■ TASK DATA:

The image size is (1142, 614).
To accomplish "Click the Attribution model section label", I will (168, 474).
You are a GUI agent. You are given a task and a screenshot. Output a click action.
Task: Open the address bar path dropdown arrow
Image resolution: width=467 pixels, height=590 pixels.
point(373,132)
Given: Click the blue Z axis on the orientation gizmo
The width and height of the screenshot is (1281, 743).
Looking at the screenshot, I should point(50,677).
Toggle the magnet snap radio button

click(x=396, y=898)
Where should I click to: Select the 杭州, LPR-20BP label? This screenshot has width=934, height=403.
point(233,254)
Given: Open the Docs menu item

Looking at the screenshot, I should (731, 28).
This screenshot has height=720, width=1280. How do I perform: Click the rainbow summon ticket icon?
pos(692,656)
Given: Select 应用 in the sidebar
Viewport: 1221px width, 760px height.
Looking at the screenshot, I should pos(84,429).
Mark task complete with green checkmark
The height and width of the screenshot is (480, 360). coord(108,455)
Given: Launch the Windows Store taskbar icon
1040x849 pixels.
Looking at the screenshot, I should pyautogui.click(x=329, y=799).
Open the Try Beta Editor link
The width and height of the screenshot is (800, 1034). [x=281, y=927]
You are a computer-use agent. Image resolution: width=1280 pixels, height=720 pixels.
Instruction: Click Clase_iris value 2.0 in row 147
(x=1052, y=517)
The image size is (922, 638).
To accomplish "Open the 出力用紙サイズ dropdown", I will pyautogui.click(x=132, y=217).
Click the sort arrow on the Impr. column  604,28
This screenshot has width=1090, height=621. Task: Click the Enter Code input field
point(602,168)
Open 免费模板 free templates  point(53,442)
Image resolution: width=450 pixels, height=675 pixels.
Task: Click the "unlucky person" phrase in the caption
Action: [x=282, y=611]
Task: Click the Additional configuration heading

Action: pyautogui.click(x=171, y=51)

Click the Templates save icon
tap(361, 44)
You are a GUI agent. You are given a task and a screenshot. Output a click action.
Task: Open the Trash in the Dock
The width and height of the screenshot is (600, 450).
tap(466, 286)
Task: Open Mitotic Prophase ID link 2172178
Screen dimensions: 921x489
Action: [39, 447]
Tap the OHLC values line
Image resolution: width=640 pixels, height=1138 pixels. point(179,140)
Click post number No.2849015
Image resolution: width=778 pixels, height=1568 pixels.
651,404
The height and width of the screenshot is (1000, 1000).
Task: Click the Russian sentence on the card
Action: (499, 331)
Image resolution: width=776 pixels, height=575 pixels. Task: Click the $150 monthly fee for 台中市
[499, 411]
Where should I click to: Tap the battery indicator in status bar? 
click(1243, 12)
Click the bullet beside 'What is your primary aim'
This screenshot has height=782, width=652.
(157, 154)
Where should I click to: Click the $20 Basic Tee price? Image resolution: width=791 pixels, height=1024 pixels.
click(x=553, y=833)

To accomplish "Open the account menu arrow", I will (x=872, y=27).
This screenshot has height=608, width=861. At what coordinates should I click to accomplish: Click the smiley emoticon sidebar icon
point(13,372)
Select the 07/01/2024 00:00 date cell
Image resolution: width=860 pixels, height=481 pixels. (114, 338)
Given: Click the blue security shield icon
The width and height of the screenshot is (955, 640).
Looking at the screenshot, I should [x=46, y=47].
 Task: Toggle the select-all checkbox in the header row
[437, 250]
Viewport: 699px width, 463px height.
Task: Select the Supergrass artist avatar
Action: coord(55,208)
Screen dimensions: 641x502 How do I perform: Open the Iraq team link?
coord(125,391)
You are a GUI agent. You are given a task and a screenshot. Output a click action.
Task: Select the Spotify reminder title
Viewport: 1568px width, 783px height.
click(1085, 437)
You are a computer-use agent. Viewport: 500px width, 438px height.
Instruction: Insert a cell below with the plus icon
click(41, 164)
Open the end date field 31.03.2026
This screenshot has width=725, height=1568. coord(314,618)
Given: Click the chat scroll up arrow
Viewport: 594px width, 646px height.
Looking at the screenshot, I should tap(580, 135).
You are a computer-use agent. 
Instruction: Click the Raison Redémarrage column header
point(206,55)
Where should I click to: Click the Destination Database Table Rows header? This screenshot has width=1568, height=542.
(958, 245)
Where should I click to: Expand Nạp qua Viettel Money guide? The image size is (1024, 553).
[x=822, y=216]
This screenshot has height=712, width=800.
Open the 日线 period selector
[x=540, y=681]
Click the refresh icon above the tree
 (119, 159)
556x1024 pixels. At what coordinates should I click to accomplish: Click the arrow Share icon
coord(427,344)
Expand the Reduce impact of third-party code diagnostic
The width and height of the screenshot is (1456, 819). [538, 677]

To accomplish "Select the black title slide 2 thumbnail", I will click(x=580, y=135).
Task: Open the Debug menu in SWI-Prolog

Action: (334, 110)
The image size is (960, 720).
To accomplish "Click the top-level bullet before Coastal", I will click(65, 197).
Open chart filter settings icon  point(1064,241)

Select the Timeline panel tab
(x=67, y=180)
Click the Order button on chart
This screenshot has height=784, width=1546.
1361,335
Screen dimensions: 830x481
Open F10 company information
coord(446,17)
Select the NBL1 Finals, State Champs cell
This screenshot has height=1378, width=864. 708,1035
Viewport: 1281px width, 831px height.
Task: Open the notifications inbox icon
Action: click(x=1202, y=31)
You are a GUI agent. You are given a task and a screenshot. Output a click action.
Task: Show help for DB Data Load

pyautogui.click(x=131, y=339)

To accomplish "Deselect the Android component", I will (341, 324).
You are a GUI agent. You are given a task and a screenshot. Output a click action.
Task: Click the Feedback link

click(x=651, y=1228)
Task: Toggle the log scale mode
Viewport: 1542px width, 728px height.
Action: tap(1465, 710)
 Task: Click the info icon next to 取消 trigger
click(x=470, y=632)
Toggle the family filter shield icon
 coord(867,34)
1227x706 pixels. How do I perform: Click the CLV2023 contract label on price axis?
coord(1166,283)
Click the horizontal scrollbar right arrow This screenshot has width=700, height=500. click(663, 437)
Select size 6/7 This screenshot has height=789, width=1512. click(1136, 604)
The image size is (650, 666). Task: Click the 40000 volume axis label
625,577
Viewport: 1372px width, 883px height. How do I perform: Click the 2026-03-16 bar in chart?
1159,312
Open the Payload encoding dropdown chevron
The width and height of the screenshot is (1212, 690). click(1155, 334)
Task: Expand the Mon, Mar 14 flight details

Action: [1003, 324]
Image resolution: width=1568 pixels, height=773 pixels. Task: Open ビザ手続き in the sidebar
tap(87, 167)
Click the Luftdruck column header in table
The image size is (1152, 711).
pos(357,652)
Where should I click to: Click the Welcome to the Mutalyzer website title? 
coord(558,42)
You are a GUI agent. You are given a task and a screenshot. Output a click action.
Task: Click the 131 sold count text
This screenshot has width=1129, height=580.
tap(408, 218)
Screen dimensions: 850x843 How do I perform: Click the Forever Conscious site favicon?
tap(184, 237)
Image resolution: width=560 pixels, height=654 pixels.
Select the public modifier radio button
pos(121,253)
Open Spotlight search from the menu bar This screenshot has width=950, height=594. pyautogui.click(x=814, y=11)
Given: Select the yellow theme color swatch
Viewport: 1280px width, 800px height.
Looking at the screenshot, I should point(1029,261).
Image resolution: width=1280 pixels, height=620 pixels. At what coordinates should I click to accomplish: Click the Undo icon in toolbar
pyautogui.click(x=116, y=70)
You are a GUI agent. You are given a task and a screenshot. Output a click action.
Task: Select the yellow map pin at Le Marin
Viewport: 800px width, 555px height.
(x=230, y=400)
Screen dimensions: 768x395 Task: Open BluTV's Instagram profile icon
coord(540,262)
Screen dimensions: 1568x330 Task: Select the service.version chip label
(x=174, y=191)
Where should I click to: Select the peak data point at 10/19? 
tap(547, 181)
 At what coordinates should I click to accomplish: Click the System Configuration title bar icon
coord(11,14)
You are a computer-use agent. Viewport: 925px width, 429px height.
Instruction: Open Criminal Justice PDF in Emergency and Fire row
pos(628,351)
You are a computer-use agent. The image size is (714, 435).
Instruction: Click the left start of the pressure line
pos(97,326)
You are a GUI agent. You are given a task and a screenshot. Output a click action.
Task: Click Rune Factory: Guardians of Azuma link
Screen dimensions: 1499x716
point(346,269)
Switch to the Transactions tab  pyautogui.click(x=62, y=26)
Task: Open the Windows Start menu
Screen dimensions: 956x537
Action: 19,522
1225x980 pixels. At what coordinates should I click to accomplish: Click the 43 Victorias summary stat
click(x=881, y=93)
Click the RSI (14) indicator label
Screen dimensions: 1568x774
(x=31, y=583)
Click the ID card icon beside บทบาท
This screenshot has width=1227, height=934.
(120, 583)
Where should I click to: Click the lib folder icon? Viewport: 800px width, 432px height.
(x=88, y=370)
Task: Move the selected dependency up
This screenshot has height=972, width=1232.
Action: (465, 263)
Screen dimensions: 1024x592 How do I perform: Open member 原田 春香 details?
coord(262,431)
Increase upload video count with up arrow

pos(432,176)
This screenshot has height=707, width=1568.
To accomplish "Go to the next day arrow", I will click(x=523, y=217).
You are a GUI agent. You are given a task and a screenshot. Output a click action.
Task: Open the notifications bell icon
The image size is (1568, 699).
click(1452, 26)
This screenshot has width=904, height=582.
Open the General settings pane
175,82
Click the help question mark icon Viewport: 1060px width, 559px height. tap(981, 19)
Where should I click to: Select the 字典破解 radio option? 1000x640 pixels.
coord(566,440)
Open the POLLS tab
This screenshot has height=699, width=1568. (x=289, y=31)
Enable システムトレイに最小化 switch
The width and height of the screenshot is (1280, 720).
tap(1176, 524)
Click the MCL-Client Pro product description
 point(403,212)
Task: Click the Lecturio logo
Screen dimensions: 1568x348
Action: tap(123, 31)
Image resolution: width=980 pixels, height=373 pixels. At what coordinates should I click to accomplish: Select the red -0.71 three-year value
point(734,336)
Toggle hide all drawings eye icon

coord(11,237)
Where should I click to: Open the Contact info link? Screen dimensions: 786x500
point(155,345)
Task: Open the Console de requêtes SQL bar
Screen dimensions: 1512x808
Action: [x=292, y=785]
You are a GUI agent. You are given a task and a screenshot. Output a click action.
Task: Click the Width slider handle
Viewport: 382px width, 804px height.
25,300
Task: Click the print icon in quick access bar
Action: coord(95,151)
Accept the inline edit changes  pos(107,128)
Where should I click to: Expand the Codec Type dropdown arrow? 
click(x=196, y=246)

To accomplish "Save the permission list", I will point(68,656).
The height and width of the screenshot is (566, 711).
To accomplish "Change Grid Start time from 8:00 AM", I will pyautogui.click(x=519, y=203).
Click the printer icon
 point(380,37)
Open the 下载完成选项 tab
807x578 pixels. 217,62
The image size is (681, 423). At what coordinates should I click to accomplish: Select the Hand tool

■ WHAT TO PRODUCE:
Lines from the records above that hold "Windows" are the ones to list.

■ TASK SOLUTION:
Given: Launch the Windows Store taskbar icon
Task: Open the Windows Start menu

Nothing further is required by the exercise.